I am currently in a personal learning project where I read in an XML database. I find myself writing functions that gather data and I'm not sure what would be a fast way to return them.
Which is generally faster:
yield
s, or
- several
append()
s within the function then return
the ensuing list
?
I would be happy to know in what situations where yield
s would be faster than append()
s or vice-versa.
yield
has the huge advantage of being lazy and speed is usually not the best reason to use it. But if it works in your context, then there is no reason not to use it:
# yield_vs_append.py
data = range(1000)
def yielding():
def yielder():
for d in data:
yield d
return list(yielder())
def appending():
lst = []
for d in data:
lst.append(d)
return lst
This is the result:
python2.7 -m timeit -s "from yield_vs_append import yielding,appending" "yielding()"
10000 loops, best of 3: 80.1 usec per loop
python2.7 -m timeit -s "from yield_vs_append import yielding,appending" "appending()"
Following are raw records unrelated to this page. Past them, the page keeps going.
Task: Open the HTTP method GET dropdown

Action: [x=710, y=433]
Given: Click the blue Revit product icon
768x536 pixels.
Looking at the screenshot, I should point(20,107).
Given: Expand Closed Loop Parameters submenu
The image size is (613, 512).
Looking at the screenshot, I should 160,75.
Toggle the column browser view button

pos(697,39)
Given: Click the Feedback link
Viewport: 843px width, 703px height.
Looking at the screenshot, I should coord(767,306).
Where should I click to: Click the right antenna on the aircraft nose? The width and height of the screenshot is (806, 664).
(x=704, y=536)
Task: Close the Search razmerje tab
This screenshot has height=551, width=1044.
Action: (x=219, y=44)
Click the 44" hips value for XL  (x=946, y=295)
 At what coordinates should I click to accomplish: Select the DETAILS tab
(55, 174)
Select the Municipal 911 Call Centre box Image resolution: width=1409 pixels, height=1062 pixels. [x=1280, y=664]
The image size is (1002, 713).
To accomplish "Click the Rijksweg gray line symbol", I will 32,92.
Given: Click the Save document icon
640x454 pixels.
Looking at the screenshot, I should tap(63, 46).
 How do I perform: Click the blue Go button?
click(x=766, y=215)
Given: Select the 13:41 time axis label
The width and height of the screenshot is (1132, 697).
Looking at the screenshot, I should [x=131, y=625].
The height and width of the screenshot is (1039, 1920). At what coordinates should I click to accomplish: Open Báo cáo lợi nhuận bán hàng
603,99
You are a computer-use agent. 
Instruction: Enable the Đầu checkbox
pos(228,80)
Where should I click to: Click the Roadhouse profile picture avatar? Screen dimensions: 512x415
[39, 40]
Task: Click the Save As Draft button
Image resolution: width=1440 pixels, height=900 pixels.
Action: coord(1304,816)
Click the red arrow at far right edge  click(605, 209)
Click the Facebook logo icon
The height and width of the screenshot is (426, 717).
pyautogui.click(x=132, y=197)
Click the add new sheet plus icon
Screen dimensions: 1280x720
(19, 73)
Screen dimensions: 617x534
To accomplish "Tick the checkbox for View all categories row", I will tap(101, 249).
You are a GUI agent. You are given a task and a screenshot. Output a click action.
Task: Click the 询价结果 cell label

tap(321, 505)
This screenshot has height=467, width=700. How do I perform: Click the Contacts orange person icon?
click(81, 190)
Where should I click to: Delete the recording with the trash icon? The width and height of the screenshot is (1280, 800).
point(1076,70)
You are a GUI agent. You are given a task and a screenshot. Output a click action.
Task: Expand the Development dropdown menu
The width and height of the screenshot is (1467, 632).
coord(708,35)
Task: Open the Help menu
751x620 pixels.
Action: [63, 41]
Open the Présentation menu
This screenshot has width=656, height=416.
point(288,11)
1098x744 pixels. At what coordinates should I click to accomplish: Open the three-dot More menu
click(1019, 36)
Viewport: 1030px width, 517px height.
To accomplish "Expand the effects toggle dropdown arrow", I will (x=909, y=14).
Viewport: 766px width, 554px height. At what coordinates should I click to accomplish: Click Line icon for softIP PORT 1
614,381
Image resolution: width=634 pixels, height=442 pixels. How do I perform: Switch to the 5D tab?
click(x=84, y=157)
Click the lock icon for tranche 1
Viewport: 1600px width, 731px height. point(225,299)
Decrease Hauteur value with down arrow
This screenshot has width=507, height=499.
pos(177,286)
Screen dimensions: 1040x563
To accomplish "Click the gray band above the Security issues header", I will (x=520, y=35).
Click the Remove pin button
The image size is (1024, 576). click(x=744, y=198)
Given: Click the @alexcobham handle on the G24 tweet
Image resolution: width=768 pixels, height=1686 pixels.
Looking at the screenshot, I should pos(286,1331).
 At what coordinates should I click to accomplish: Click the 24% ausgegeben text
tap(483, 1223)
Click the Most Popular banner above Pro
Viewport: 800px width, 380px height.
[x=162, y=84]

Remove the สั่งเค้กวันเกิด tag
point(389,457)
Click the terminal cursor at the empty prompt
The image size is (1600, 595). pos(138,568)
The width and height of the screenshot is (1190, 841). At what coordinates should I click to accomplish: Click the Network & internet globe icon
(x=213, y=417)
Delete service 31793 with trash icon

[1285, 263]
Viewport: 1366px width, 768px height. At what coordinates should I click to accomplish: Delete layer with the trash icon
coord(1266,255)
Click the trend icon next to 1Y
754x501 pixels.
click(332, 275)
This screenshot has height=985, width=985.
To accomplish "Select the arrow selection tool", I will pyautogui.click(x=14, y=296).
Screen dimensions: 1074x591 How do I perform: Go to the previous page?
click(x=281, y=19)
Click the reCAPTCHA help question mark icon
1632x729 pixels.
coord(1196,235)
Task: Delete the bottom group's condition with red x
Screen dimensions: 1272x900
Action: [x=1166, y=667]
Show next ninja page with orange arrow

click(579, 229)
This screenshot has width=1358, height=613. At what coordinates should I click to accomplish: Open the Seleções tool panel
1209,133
10000 loops, best of 3: 130 usec per loop
At least in this very simple test, yield
is faster than append.
I recently asked myself a similar question exploring ways of generating all permutations of a list (or tuple) either via appending to a list or via a generator, and found (for permutations of length 9, which take about a second or so to generate):
- The naive approach (permutations are lists, append to list, return list of lists) takes about three times the time of
itertools.permutations
- Using a generator (ie
yield
) reduces this by approx. 20 %
- Using a generator and generating tuples is the fastest, about twice the time of
itertools.permutations
.
Take with a grain of salt! Timing and profiling was very useful:
if __name__ == '__main__':
import cProfile
cProfile.run("main()")
There is a even faster alternative to TH4Ck's yielding(). It is list comprehension.
In [245]: def list_comp():
.....: return [d for d in data]
.....:
In [246]: timeit yielding()
10000 loops, best of 3: 89 us per loop
In [247]: timeit list_comp()
10000 loops, best of 3: 63.4 us per loop
Of course it is rather silly to micro-benchmark these operations without knowing the structure of your code. Each of them are useful in difference situation. For example list comprehension is useful if you want to apply a simple operation that can be express as an single expression. Yield has a significant advantage for you to isolate the traversal code into a generator method. Which one is appropriate depends a lot on the usage.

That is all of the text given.